Lance boccheggiò; ora era lui a non capire. Non lo sapeva. Fulminò subito Miles con lo sguardo, cercando una risposta. Sentì la pietà di Stan come un macigno.

Reginald lasciò la presa sul terzino, il quale si tirò in piedi e riscattò in un faccia a faccia con il portiere.

Questa volta fu Drew a mettersi in mezzo per allontanare Rogers; l’ex capitano non sembrava voler più aiutare.

“Smettetela ora!"

“Vaffanculo”, fece Leeroy, spintonandolo di nuovo via e tornando a fissare l’altro negli occhi con ira cieca. Non gli interessava più nulla di lui, di loro, di tutto. L'aveva ammazzato. “Fottetevi tutti e due. Cercatevi un altro giocatore", disse a denti stretti. Era cosciente che avrebbe potuto fare seri danni restando lì.

“Tu non sai un cazzo." Nonostante la sua espressione fosse di puro stupore, il terzino non riusciva a vedere nulla in Lance, solo una faccia come un altra, ed il sangue che la ricopriva non lo impressionava minimamente, non sentiva assolutamente nulla.

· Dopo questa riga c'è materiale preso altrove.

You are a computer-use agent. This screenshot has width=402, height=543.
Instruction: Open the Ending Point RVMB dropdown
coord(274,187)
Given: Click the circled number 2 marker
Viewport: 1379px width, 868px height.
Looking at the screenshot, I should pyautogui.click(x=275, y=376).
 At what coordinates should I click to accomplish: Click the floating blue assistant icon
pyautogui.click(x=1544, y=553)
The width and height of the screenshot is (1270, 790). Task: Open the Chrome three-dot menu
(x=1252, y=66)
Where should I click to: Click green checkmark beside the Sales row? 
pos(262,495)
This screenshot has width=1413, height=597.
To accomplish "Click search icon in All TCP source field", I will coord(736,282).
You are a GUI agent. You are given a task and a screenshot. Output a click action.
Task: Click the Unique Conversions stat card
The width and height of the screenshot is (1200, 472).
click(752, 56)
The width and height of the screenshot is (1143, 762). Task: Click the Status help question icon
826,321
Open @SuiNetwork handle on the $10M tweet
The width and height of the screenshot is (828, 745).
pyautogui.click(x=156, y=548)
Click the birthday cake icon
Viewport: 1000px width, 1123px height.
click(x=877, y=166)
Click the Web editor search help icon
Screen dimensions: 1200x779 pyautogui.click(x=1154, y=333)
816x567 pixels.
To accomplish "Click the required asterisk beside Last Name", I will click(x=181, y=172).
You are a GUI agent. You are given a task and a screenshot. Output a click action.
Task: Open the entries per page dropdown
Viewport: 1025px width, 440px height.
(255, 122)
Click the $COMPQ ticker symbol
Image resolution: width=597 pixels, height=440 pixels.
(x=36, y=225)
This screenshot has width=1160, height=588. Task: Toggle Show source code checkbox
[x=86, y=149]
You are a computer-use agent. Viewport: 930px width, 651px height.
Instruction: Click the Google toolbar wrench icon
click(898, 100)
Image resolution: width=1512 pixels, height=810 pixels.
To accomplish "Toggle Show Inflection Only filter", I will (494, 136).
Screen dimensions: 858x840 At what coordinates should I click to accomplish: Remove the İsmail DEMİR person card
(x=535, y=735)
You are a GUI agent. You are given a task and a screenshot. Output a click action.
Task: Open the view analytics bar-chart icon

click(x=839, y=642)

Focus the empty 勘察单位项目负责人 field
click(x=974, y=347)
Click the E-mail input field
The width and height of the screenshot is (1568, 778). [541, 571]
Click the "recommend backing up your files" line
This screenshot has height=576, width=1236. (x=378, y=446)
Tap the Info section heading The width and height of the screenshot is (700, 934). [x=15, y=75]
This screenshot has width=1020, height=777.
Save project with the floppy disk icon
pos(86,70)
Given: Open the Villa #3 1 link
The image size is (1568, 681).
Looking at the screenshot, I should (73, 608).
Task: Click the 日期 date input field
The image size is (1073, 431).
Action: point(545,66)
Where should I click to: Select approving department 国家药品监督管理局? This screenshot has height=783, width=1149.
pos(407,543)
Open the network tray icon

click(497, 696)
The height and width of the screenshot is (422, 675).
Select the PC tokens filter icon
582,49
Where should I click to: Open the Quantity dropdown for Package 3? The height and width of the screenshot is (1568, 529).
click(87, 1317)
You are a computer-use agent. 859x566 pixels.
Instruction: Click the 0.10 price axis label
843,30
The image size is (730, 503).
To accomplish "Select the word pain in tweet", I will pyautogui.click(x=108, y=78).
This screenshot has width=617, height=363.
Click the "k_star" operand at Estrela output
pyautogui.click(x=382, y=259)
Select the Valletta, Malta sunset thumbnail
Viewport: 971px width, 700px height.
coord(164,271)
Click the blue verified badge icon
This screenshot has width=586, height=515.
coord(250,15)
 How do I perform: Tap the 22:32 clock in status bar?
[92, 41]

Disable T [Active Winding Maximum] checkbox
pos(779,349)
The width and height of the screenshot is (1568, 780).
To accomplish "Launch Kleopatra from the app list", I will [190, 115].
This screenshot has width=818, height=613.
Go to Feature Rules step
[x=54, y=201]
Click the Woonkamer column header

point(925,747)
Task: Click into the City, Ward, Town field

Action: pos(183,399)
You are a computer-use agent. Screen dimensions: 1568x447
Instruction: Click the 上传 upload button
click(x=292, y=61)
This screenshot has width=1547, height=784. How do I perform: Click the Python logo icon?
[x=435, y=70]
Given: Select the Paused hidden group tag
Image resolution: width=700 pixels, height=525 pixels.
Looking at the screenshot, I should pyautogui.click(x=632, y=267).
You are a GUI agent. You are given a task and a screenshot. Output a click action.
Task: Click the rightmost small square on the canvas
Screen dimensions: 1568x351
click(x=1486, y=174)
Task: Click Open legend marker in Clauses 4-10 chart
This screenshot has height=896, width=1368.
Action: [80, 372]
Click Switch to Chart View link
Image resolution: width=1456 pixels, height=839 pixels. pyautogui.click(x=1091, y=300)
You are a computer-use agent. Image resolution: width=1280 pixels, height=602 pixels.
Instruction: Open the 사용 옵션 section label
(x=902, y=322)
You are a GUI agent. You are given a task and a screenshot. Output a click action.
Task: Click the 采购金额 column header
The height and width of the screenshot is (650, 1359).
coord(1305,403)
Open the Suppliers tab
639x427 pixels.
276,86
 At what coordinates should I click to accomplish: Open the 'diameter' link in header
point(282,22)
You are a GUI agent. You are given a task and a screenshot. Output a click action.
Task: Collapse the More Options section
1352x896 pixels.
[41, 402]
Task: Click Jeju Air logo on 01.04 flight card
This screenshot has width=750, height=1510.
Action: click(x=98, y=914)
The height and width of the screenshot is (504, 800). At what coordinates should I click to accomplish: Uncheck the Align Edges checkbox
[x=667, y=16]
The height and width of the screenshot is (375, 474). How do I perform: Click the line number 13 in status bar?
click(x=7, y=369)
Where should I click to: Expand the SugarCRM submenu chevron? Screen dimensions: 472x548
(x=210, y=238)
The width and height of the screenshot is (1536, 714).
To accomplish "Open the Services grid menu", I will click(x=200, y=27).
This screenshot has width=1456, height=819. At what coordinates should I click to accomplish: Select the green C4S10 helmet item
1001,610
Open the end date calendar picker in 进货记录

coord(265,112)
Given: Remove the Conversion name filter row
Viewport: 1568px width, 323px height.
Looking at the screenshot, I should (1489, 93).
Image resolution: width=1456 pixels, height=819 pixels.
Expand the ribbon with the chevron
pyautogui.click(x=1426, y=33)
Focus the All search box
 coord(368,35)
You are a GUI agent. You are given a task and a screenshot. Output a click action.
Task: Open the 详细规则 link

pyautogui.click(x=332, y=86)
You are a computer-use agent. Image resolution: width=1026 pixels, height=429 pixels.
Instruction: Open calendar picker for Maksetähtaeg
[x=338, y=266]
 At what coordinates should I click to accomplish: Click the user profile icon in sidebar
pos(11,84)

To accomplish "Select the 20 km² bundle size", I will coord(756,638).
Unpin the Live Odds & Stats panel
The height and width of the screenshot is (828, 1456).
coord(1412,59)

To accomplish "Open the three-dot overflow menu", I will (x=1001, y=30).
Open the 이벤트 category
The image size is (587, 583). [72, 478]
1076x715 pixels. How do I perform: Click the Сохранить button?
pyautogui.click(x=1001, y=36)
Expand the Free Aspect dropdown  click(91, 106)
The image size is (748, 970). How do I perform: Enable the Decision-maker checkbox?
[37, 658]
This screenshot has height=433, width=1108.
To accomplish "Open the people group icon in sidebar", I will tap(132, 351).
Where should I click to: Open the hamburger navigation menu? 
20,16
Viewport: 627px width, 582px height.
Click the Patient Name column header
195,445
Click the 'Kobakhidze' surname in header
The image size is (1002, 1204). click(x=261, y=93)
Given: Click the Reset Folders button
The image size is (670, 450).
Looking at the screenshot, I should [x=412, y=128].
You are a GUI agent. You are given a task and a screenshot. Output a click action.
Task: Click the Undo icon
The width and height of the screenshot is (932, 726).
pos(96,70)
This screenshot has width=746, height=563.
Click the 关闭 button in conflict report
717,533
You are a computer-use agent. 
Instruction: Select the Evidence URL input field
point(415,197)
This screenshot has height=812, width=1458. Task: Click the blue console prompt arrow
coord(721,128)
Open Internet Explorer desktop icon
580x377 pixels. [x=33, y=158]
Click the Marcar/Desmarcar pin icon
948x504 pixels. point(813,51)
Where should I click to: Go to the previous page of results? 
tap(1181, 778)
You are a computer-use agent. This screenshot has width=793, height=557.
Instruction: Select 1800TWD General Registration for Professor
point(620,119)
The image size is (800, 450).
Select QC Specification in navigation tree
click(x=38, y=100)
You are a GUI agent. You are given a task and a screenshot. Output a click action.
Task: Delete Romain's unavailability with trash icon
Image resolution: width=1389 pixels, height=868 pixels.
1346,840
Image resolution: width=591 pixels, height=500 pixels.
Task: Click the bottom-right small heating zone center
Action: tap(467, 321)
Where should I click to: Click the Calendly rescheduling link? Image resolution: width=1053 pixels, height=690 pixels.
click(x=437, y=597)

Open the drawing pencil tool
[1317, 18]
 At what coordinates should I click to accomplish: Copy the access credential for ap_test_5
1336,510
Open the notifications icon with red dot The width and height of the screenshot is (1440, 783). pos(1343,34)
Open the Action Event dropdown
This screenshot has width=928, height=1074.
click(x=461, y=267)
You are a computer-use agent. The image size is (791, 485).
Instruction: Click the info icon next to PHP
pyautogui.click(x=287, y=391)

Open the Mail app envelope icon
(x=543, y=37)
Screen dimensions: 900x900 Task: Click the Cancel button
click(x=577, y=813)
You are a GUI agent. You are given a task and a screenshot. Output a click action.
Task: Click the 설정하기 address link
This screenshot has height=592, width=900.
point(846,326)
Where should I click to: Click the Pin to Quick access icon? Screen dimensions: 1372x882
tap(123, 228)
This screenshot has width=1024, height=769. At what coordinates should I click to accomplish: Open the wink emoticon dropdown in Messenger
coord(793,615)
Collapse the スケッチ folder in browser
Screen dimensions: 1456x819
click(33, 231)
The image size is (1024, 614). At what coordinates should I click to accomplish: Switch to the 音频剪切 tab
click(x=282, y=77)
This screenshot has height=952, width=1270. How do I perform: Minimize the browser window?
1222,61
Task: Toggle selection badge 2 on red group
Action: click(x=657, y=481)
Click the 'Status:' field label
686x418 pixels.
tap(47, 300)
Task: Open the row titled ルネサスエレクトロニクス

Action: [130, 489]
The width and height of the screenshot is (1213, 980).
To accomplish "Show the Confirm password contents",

“Esatto, sono un gorilla cretino, quindi fanculo", disse, tornando indietro a prendere le sue cose. Non si voltò nemmeno a guardarli; tirò dritto, continuando a sentire il sangue pulsare nelle orecchie. Era tutto andato a puttane. Si chiuse a chiave dentro lo spogliatoio. Doveva calmarsi; cercò di respirare a fondo e si strofinò gli occhi lucidi dalla rabbia. Raccattò borsone e cellulare e rimase impalato per qualche secondo al centro della stanza. Ancora una volta qualcosa scattò dentro di lui e lanciò tutto. Era come se un ingranaggio si fosse rotto e ora non riuscisse più a funzionare, perdeva colpi dopo quella telefonata. Si mise poi a urlare, prendendo a calci le panche. Si sentiva soffocare da quanto era stato stupido. Voleva scomparire, non essere mai esistito, avrebbe voluto addirittura fondersi con il cemento. Voleva essere morto. Non ci sarebbero state altre possibilità. Doveva saperlo, dannazione. L’altra volta era finita allo stesso modo. Quella maledetta partita contro il Ravensburg era stata tutta colpa sua e di nessun altro. Lance era stato un fottuto sbaglio, Brighton era stata uno sbaglio e anche i suoi capricci. Sarebbe dovuto restare a Londra.

Si strofinò la faccia per togliere il lieve velo di sudore, ma quando si guardò le mani, scoprì sangue invece.

“Vaffanculo”, disse con un fiato, tirando un pugno al muro. I denti si serrarono, aspettandosi dolore, ma non sentì nulla. Cadde a terra.